Estou vendo e ouvindo o Carvalhais percorrendo o corredor de acesso à entrada da Secção de Engenharia, da Câmara Municipal de Tomar, a saudar em alta voz o tenente reformado Virgílio de Assunção Matos que ali tinha gabinete de colaborador da autarquia, no mandato do major Fernando de Magalhães Abreu Marques e Oliveira.
O Carvalhais ia dizendo: “Sempre a considerá-lo, senhor tenente Matos”. Chegado ao balcão da recepção, pedia licença para entrar e logo solicitava permissão para dactilografar as listas telefónicas. Obtida a permissão sentava-se, colocava as folhas de papel (que seriam original e cópias intercaladas com os papéis químicos) na máquina e zás: ali embalava o Carvalhais a bater as teclas e escrevendo por ordem alfabética: os nomes dos possuidores de telefones, os endereços e os números dos telefones, de centenas de assinantes sem recorrer a qualquer apontamento ou cábula e sem necessidade de corrigenda. Fantástico! Fui testemunha ocular, nalgumas ocasiões.

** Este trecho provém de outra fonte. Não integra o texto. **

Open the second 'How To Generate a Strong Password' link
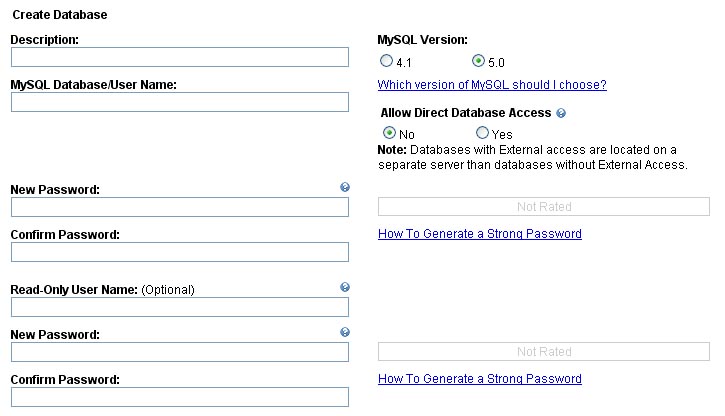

Para remate do relato de infância aludo ao aspecto geral do tomarense edificado urbano nos anos de 1939, 1940, 1941 e talvez ainda em 1942, coincidindo com esporádicos exercícios de ocultação de luzes em previsão de ataques aéreos nocturnos. As janelas das fachadas das casas todas elas tinham coladas tiras de papel amarelado cruzadas com pequenos intervalos, como forma expedita de evitar a projecção e propagação de estilhaços de vidros no caso de ocorrência de bombardeamentos por forças beligerantes inimigas de Portugal.